**RECORDS PROVIDED**
::::

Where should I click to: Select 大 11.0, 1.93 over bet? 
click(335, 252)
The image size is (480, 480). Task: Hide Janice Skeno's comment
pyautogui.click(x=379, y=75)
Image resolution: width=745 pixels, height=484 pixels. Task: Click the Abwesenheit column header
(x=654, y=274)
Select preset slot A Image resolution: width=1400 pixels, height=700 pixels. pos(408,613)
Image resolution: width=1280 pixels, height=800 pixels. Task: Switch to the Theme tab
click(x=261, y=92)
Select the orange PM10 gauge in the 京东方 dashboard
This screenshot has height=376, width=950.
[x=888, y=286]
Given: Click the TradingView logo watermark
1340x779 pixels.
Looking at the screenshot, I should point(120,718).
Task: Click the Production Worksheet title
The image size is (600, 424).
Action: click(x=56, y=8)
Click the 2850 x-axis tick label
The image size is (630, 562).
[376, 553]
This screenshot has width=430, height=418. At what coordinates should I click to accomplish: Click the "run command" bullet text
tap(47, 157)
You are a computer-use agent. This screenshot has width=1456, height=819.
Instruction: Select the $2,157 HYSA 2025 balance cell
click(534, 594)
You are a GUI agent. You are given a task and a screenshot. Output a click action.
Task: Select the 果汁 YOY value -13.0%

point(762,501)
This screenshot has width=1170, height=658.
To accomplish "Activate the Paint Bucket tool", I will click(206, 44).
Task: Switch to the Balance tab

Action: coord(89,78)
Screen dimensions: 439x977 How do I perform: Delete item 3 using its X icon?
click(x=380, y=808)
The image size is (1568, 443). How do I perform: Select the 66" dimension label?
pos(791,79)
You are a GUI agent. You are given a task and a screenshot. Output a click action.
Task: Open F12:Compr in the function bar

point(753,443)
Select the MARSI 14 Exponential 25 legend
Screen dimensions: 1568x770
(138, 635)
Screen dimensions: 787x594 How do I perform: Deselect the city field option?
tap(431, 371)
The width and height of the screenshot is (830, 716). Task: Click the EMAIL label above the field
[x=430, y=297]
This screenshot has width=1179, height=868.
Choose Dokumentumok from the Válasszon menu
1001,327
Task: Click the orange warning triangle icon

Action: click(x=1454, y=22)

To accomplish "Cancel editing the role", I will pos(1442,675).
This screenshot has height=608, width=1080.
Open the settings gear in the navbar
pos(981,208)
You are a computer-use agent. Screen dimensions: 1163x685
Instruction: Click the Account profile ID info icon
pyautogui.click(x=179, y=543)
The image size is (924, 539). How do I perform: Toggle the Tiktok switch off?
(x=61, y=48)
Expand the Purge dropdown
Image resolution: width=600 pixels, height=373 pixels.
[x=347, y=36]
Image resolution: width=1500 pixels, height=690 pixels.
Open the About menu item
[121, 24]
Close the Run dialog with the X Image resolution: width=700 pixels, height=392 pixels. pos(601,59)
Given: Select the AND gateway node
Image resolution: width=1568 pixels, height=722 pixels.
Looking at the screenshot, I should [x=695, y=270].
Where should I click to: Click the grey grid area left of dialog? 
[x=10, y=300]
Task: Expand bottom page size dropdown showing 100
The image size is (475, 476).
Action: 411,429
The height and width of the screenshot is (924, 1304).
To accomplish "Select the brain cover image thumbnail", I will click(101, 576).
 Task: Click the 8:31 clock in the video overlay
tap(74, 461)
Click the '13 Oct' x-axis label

::::

Write the data out again. Match it word for word.

**RESULT**
Where should I click to: Select 大 11.0, 1.93 over bet? 
click(335, 252)
The image size is (480, 480). Task: Hide Janice Skeno's comment
pyautogui.click(x=379, y=75)
Image resolution: width=745 pixels, height=484 pixels. Task: Click the Abwesenheit column header
(x=654, y=274)
Select preset slot A Image resolution: width=1400 pixels, height=700 pixels. pos(408,613)
Image resolution: width=1280 pixels, height=800 pixels. Task: Switch to the Theme tab
click(x=261, y=92)
Select the orange PM10 gauge in the 京东方 dashboard
This screenshot has height=376, width=950.
[x=888, y=286]
Given: Click the TradingView logo watermark
1340x779 pixels.
Looking at the screenshot, I should point(120,718).
Task: Click the Production Worksheet title
The image size is (600, 424).
Action: click(x=56, y=8)
Click the 2850 x-axis tick label
The image size is (630, 562).
[376, 553]
This screenshot has width=430, height=418. At what coordinates should I click to accomplish: Click the "run command" bullet text
tap(47, 157)
You are a computer-use agent. This screenshot has width=1456, height=819.
Instruction: Select the $2,157 HYSA 2025 balance cell
click(534, 594)
You are a GUI agent. You are given a task and a screenshot. Output a click action.
Task: Select the 果汁 YOY value -13.0%

point(762,501)
This screenshot has width=1170, height=658.
To accomplish "Activate the Paint Bucket tool", I will click(206, 44).
Task: Switch to the Balance tab

Action: coord(89,78)
Screen dimensions: 439x977 How do I perform: Delete item 3 using its X icon?
click(x=380, y=808)
The image size is (1568, 443). How do I perform: Select the 66" dimension label?
pos(791,79)
You are a GUI agent. You are given a task and a screenshot. Output a click action.
Task: Open F12:Compr in the function bar

point(753,443)
Select the MARSI 14 Exponential 25 legend
Screen dimensions: 1568x770
(138, 635)
Screen dimensions: 787x594 How do I perform: Deselect the city field option?
tap(431, 371)
The width and height of the screenshot is (830, 716). Task: Click the EMAIL label above the field
[x=430, y=297]
This screenshot has width=1179, height=868.
Choose Dokumentumok from the Válasszon menu
1001,327
Task: Click the orange warning triangle icon

Action: click(x=1454, y=22)

To accomplish "Cancel editing the role", I will pos(1442,675).
This screenshot has height=608, width=1080.
Open the settings gear in the navbar
pos(981,208)
You are a computer-use agent. Screen dimensions: 1163x685
Instruction: Click the Account profile ID info icon
pyautogui.click(x=179, y=543)
The image size is (924, 539). How do I perform: Toggle the Tiktok switch off?
(x=61, y=48)
Expand the Purge dropdown
Image resolution: width=600 pixels, height=373 pixels.
[x=347, y=36]
Image resolution: width=1500 pixels, height=690 pixels.
Open the About menu item
[121, 24]
Close the Run dialog with the X Image resolution: width=700 pixels, height=392 pixels. pos(601,59)
Given: Select the AND gateway node
Image resolution: width=1568 pixels, height=722 pixels.
Looking at the screenshot, I should [x=695, y=270].
Where should I click to: Click the grey grid area left of dialog? 
[x=10, y=300]
Task: Expand bottom page size dropdown showing 100
The image size is (475, 476).
Action: 411,429
The height and width of the screenshot is (924, 1304).
To accomplish "Select the brain cover image thumbnail", I will click(101, 576).
 Task: Click the 8:31 clock in the video overlay
tap(74, 461)
Click the '13 Oct' x-axis label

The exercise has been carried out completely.